Macklowe was the muse for Zang Toi, for his Spring 2013 collection and debuted on the runway show September 9, 2012.

=== Vbeauté ===

Macklowe launched her own skincare company, Vbeauté on November 1, 2011. Vbeauté began as a luxury, travel-friendly toiletry kit. In 2011, the company raised $4 million and sold at 37 stores. In 2013, the product moved from Bergdorf Goodman to Walgreens, slashing all of its prices by over 50%. In September 2014, vbeauté launched a deal with the Home Shopping Network.
Vbeauté went out of business in 2019.

=== The Macklowe ===

In December 2021, Macklowe launched The Macklowe, a single malt whiskey that is made in the United States. It is available online and at some New York bars and restaurants.

=== Political commentary ===
On May 22, 2026, Macklowe published an op-ed in The Wall Street Journal titled “A Wealthy New Yorker’s Case for the Pied-à-Terre Tax”, arguing that non-primary residents of NYC who own luxury second homes while paying zero state and city income tax should be subject to an annual surcharge. The New York State legislature passed the pied-à-terre tax On May 27. On May 29, she appeared on Fox Business to discuss the proposed tax. In June of 2026, Jacob Bernstein of The New York Times profiled Macklowe in a piece titled “The Pro-Tax Socialite”, examining her stance on wealth, civic obligation, and the departure of wealthy New Yorkers to Florida following the Covid-19 Pandemic.

== Personal life ==
In 2004, Julie married Billy Macklowe, son of Harry B. Macklowe, and founder of the William Macklowe Company. The couple lives in Manhattan and Long Island with their daughters. In addition to their residence in New York City, the couple owns houses in both Aspen and the Hamptons.

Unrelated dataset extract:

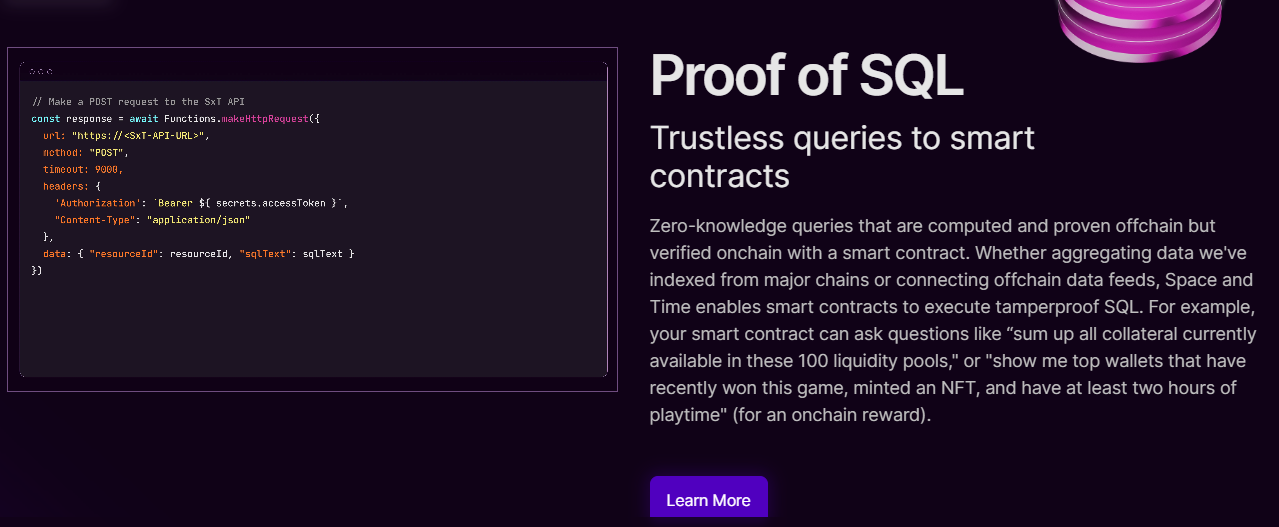Click the 'Authorization' Bearer token line
The width and height of the screenshot is (1279, 527).
[x=201, y=203]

In 2008, Macklowe was named Vogue magazine's "It Girl".

In 2011, Macklowe hosted her 34th birthday party, which also featured the launch of her new vBeauté skin care line. The event was part of a cooperative effort to raise money for VH1's Save the Music Foundation.

In December 2022, Macklowe's 45th birthday party made headlines for its high-profile 600-person guest list and risqué dress code of "leather and lingerie". The party, its guests, and fashion were featured in New York Magazine.

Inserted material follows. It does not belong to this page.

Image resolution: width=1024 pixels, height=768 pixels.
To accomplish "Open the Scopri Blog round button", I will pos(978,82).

Macklowe has been photographed at various social and philanthropic events wearing a range of designers including Dolce & Gabbana, Calvin Klein, Balenciaga and Oscar de la Renta. She has attended events such as the Couture Council and New Yorkers for Children fall gala. Macklowe also collects ball gowns, some of which have been showcased in the Alexander McQueen: Savage Beauty art exhibition at The Metropolitan Museum of Art.

==Philanthropy and other activities==

Macklowe is a former board member of VH1’s Save the Music Foundation. In 2015, she and her husband hosted the foundation’s annual benefit in the Hamptons; the concert raised nearly $800,000.

Macklowe was involved with the Seven Bar Foundation, a non-profit which provided microfinance for impoverished women in 2015 and 2016. She has served on the Friends Committee for New Yorkers for Children, a non-profit which focuses on the academic success of foster children.

In 2011, she donated four gowns to the Costume Institute at the Metropolitan Museum of Art.

After Hurricane Sandy hit New York, Macklowe and her family apparently offered to take refugees into their Upper East Side home.

Macklowe previously sat on the advisory board of the University of Virginia McIntire School of Commerce. She is a founding advisory board member for Fashion Week at Lincoln Center. She previously served as Chairwoman of the Fashion Institute of Technology's Couture Council, and co-chaired the 2015 Couture Council Luncheon.